I currently use phpBB to authenticate users to pages outside of their bulletin board system. I have found that I really do not need the phpbb forums any longer and would like to totally gut phpbb and replace it with a new authentication system (maybe write my own).
After doing some research, I have found that phpbb no longer md5 hashes their passwords and now does some type of custom hashing algorithm. My question is two fold:
-
What is the best way to extract passwords (10,000+ users) from the phpbb databases for import in to a new system that can read the existing passwords. If this is not possible what is the best way to go about having users authenticate?
-
Is there a good php authentication system that I should be using or should I just write my own? My only two requirements are Facebook connect and being able to use my existing username and password list. I have read this tutorial which appears pretty intuitive http://www.wikihow.com/Create-a-Secure-Login-Script-in-PHP-and-MySQL
Thanks in advance!
One.
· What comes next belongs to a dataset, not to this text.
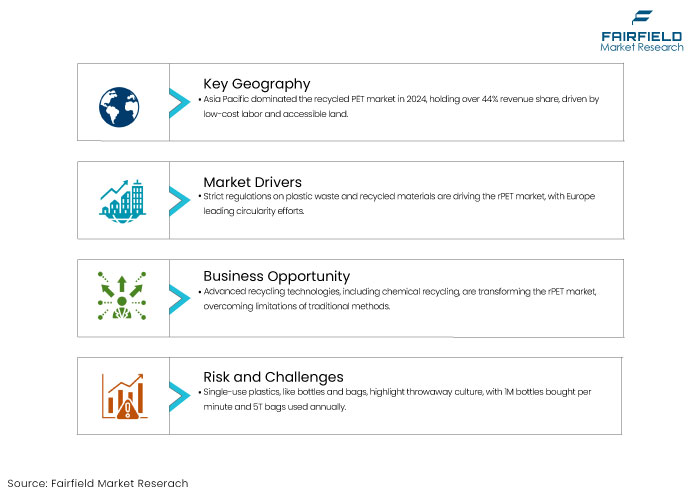Click the single-use plastics bullet text
Image resolution: width=700 pixels, height=491 pixels.
coord(395,399)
PHPBB stores an encryption “salt” that is used to hash the passwords, find the salt and you can use it in your new app, or use it to loop through your passwords and create new passwords using a different encryption when you write your own system if you like.
You can see how the salt is created and checked in the phpbbHash.php file.
Two. If you don’t fancy using a PHP framework to take care of all this for you, then yes maybe write your own – The tutorial you listed is quite good.. loads on Google.. this one is quite a good ACL focused tutorial.